Historian Newt

In last week's New Yorker, humorist Calvin Trillin turned his satirical gaze on Newt Gingrich and the GOP presidential candidate's claim that Freddie Mac hired him as a historian, and not as a lobbyist or influence peddler.

Trillin imagines a scene of Freddie Mac executives who are meeting to discuss who to hire as the housing giant's resident historian.

After Freddie Mac's chief executive rejects Eric Foner, a Columbia University historian, and David McCullough, the Pulitzer Prize-winning biographer, the firm's chief lobbyist suggests Gingrich.

"The CEO looked up from his doodle, which turned out to be a fairly realistic rendering of a house going underwater," Trillin writes.

"'Newt Gingrich,' he repeated. 'An interesting notion.

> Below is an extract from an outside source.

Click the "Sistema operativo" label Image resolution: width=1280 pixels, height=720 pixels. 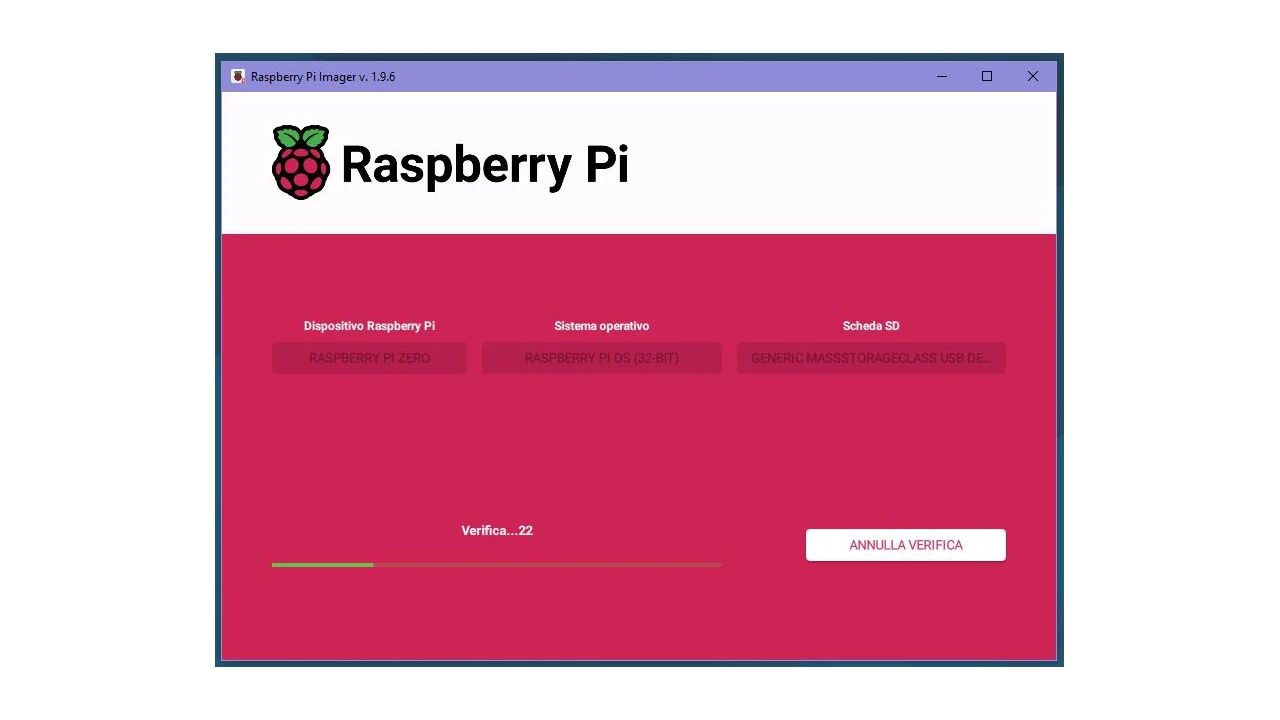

What was the subject of his dissertation?'"

"'Belgian education policy in the Congo,' the chief lobbyist said."

"'Right up our alley,' the C.E.O. said."

It's a cutting piece of writing, though not quite as harsh as one of the other scenes that Trillin imagines from Gingrich's life.

Another scene is entitled, "Callista Gingrich, aware that her husband has cheated on and then left two wives who had serious illnesses, tries desperately to make light of a bad cough."